Ces dernières années, les témoignages d’agressions sexuelles et sexistes survenues au festival de metal se multiplient. Les organisateurs de l’événement assurent s’occuper du problème et ont lancé un nouveau dispositif de prévention pour cette 17e édition, qui se déroule jusqu’au dimanche 30 juin. Un énième coup de communication, estiment plusieurs femmes du staff.
Welcome to Infernopolis : la 17e édition du Hellfest a commencé jeudi 27 juin, à guichets fermés.
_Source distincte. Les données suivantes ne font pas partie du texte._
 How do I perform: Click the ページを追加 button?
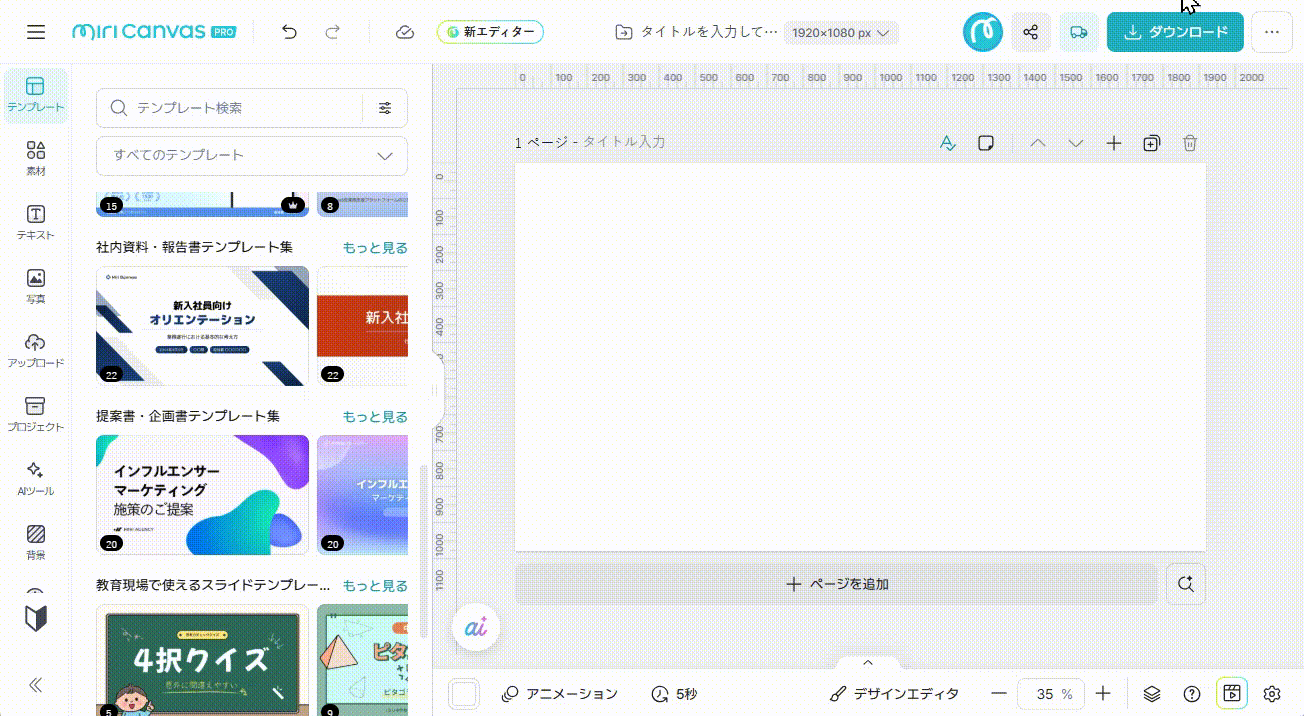click(x=836, y=584)
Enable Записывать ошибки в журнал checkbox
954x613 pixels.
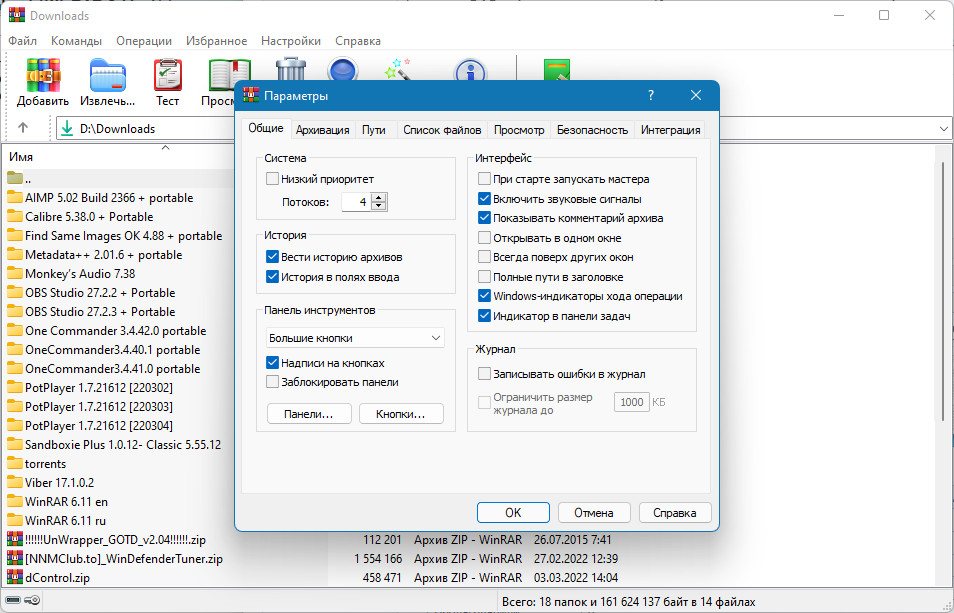[485, 374]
A Clisson, en Loire-Atlantique, le plus grand festival de metal d’Europe va accueillir jusqu’à dimanche près de 250 000 personnes venues du monde entier. Une ville sortie de terre pendant quatre jours. Avec, de façon inéluctable, son lot proportionnel d’incivilités, de délits, voire de crimes. Malgré les discours d’une partie des metalleux qui veulent encore croire à une bulle de pure bienveillance, ce festival n’est pas épargné par les témoignages de violences sexistes et sexuelles (VSS), qui se multiplient depuis plusieurs années.
Après une décennie de déni, le Hellfest affirme être enfin à la hauteur du problème : ce 21 juin sur les réseaux sociaux, l’organisation a annoncé un nouveau dispositif de prévention et d’écoute, le «HellCare». Un pôle de 150 personnes, avec des équipes de patrouilles et trois stands de permanences sur les 111 hectares du site. Mais aussi une nouvelle application mobile «de signalement géolocalisée» et un numéro de téléphone dédié. Prise de conscience ou poudre aux yeux ?
Malgré les bonnes intentions de certains responsables, Libération révèle une accumulation de graves manquements en interne qui entament, voire discréditent la sincérité affichée par les organisateurs du festival. La direction aurait couvert les agissements sexistes de responsables, et laissé sans réponse des témoignages de violences sexuelles en interne.
«Questions culpabilisantes»
Le Hellcare est vendu comme la version «renforcée» de la HellWatch, la brigade de prévention des VSS mise en place en 2022 pour arpenter le site, avec l’objectif de dissuader les agresseurs et d’épauler d’éventuelles victimes. Muscler le dispositif était indispensable, vu les remontées des deux éditions précédentes. Sur le forum officiel du Hellfest, au moment de faire le bilan, des commentaires félicitent l’initiative mais déplorent son manque d’efficacité, quand ce n’est pas sa relative inutilité. Les membres sont considérés comme «trop jeunes», «inexpérimentés», voire peu dévoués à leur mission. «A chaque fois que je les ai croisés, ils étaient en train de bouffer, picoler, danser ou se fendre la gueule entre eux», affirme ainsi un festivalier. Leur fonctionnement en maraudes est aussi jugé inadapté : «Je ne les ai croisés qu’une fois», sur deux parfois trois jours, rapportent plusieurs Hellbangers, surnom des fans de l’événement. «Des filles de 18-20 ans qui se baladent en groupes. […] Si quelqu’un veut commettre un méfait, il lui suffit d’attendre que le troupeau soit passé !» écrit un autre.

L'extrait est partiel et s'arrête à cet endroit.